彼のその言葉に、私は胸が温かくなりました。
彼にとって私は『特別な存在』だと言えるのでしょう!!
「ふ、ふふーん!!そうですよね!!隣人さんは私の飯使いさんです!!たくさん美味しいご飯を作ってくれないと困りますからね!!」
私がそう言うと、彼は優しい笑みを浮かべて私の頭を撫でてくれました。
「……り、隣人……さん?」
ど、どうしたのでしょうか……
その……私としては歓迎ですが……
「親父も奏も、俺の料理を食べて『ありがとう』とは言っても、『美味しい』と言ってくれることは無かったんだ」
「お前が初めてなんだ。俺の料理を『美味しい』って言ってくれたのはな」
「ありがとう、美凪。俺の料理を『美味しい』と言ってくれて」
そうですか。私が貴方の料理を食べて『美味しい』と言うのは、そこまで喜ばれることだったんですね。
私としては、正直な感想を言っていただけなんですが。
「え、えへへ……その、照れますね。私は思ったことをそのまま言ってるだけですから……」
貴方がそうやって『正直な気持ち』を伝えてくれるのでしたら、私も少し『正直な気持ち』を話しますね。

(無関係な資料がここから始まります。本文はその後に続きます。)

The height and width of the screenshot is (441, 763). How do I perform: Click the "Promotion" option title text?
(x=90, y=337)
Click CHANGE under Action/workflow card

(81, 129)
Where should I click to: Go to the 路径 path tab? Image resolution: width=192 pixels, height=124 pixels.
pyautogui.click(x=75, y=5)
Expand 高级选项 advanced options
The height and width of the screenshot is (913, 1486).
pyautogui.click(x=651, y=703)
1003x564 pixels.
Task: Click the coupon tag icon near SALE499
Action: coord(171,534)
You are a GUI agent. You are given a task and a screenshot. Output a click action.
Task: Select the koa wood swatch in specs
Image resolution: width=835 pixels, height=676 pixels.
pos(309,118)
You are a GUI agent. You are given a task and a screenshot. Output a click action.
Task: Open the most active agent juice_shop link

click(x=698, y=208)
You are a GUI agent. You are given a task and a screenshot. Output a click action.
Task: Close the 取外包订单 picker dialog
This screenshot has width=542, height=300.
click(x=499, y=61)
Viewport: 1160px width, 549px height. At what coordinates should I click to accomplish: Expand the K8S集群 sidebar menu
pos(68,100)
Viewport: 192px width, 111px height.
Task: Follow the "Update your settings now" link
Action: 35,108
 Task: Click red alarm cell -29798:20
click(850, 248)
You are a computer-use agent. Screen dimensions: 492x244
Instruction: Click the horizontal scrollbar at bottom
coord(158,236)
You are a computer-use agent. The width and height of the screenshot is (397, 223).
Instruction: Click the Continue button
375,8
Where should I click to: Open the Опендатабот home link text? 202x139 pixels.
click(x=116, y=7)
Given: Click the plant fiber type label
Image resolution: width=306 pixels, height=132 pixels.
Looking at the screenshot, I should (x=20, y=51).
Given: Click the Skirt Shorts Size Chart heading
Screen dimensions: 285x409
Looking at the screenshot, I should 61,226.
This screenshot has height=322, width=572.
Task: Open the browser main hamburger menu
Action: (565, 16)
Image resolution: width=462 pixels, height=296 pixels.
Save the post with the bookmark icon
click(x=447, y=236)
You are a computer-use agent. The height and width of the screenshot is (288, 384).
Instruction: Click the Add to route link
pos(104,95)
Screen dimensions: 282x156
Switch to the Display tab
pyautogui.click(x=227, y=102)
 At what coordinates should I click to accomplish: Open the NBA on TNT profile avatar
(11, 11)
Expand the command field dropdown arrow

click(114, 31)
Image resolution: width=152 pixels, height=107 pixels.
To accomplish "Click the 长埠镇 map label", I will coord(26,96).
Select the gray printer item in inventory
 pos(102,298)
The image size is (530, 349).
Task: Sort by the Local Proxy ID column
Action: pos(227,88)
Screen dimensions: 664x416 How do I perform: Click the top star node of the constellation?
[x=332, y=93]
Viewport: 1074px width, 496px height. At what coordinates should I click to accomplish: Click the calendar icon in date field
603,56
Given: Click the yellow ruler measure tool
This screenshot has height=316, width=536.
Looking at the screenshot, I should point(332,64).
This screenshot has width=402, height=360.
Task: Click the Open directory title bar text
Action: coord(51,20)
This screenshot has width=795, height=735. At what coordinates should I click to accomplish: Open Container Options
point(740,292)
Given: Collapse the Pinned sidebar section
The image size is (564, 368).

「私は貴方にこうして頭を撫でられるのは嫌いではありません。なんでしょうかね、安心する感じがします」
「そうか。俺もこうしてるとお前の綺麗な髪の毛が触れて幸せだ」
『綺麗な髪の毛』
また褒めてくれました。嬉しいです。
「ふふーん?そうですか。この髪の毛はお手入れが大変なんですよ?」
「だろうな。でも、とても綺麗だと思う」
彼はそう言うと頭を撫でながら、朝の時のように髪の毛を梳いてくれました。
とても……気持ちいいです……
胸が幸せでいっぱいになります。
「じゃあ……これからもお手入れを頑張ります……」
私がそう言うと、後ろから声が掛かりました。
「おい。海野に美凪」
「「はい!!」」
振り向くと、呆れた表情の山野先生が居ました。
み、見られてましたか!!??
「イチャイチャするのは構わないが、学校では控えろよ?」
「「イチャイチャはしてません!!」」
お、思わず隣人さんと声が重なってしまいました!!
「はぁ……私もそろそろ彼氏でも探すかな……」
山野先生はそう言うと、私たちのヨコを通り過ぎて行きました。
「み、見られてしまいましたね」
「ろ、廊下では控えようか」
そ、そうですね……こういうのは自宅でしましょう……
「じゃあ美凪、買い物をして帰ろうか」
「そうですね、今日はオムライスですよね!!私、今から楽しみです!!」
彼の作る料理は全部美味しいと思います!!
ですが、私が好きな料理ならさらに美味しくなること間違いありません!!
私は今から夕飯が楽しみで楽しみで仕方なくなりました!!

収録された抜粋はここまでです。